This is certainly true. If you choose $\epsilon>0$ smaller than half the injectivity radius of $g$ at $p$ (in particular, sufficiently small that the exponential map $\exp_p:T_pU\to U$ is well-defined for all $v\in T_pM$ of $g$-length less than $\epsilon$), then, on $B^g(p,\epsilon)$ the squared $g$-distance from $p$ is a smooth function $\rho:B^g(p,\epsilon)\to\mathbb{R}$ that can be written in the form
$$
\rho = (y^1)^2 + \cdots + (y^n)^2
$$
where $y = (y^i)$ is a smooth coordinate system on $B^g(p,\epsilon)$ that is centered on $p$.

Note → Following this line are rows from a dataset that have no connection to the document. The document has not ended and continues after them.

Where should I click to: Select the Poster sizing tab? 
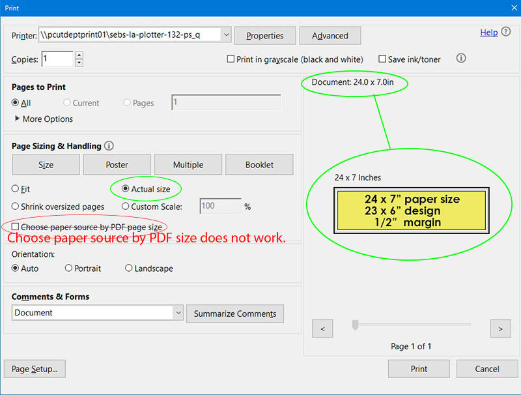[x=117, y=165]
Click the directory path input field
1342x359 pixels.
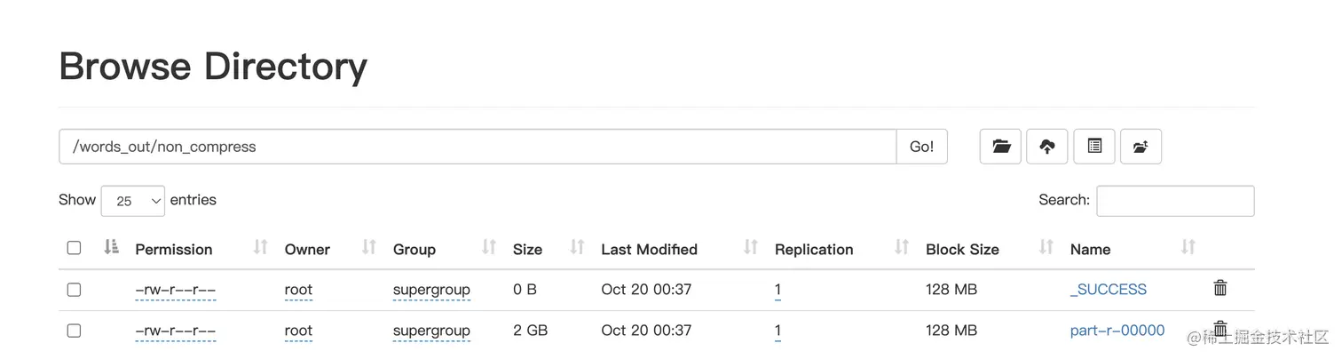(478, 147)
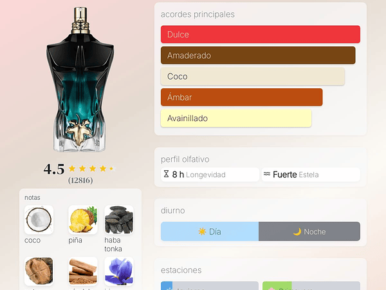Click the yellow Avainillado accord bar
Viewport: 386px width, 290px height.
point(236,118)
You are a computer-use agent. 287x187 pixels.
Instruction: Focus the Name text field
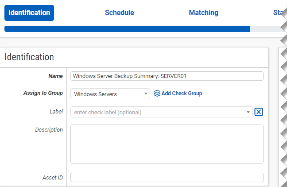[167, 76]
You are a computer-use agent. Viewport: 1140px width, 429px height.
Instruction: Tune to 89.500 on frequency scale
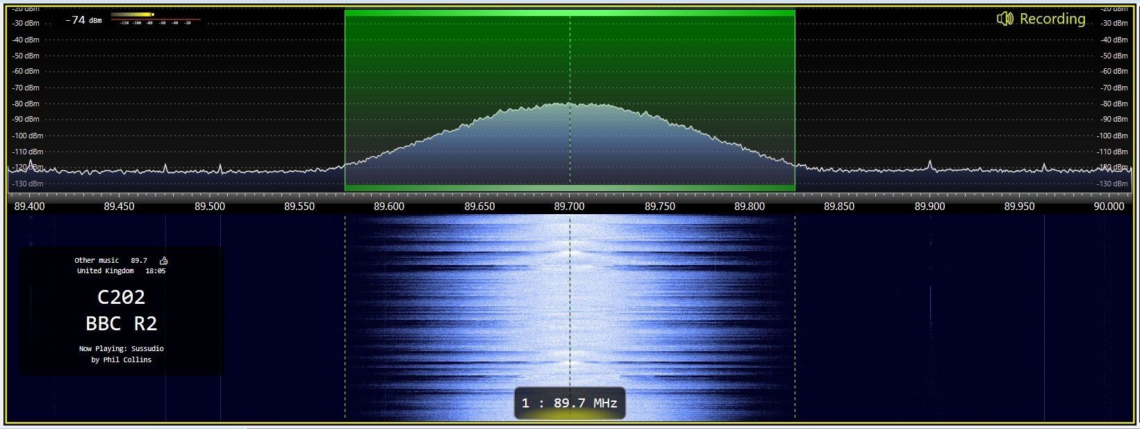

Hence $\rho$ has an isolated proper local minimum at $p$, with a positive definite Hessian at $p$. This implies, by an elementary argument, that the sublevel sets $\rho \le \delta$, for all $\delta\in(0,\epsilon)$ sufficiently close to zero, are convex in $\mathbb{R}^n$.

**Added remark about estimates:** Actually, if one assumes, for simplicity, that $p=0\in\mathbb{R}^n$, then, for $g = g_{ij}(x)\mathrm{d}x^i\mathrm{d}x^j$, one has a Taylor expansion with remainder of the form
$$
\rho = g_{ij}(0)x^ix^j + g_{ijk}(x)x^ix^jx^k
$$
where the functions $g_{ijk}$ and their first and second derivatives can be bounded in $U$ in terms of $g_{ij}(0)$ and uniform bounds on the first, second, and third derivatives (with respect to the coordinates $x^i$) of the $g_{ij}(x)$ in $U$. Once one has this, the local convexity of the function $\rho$ (which will imply that its sublevel sets near $p=0$ are convex in the usual sense) is a matter of checking whether
$$
H = (H_{ij}) = \left(\frac{\partial^2\rho}{\partial x^i\partial x^j}\right)
$$
is positive semidefinite in the region where $\rho(x)\le\epsilon^2$. Again, this can be checked in terms of the explicit bounds that can be worked out from these formulae, so there certainly will be an estimate of how large one can take $\epsilon$ based on the data that the OP wants to use. Probably, one can do better than this by examining the $g_{ijk}(x)$ more carefully. I would expect that one only needs uniform bounds on $g_{ij}$ and its first (and maybe second) derivatives to get such a bound.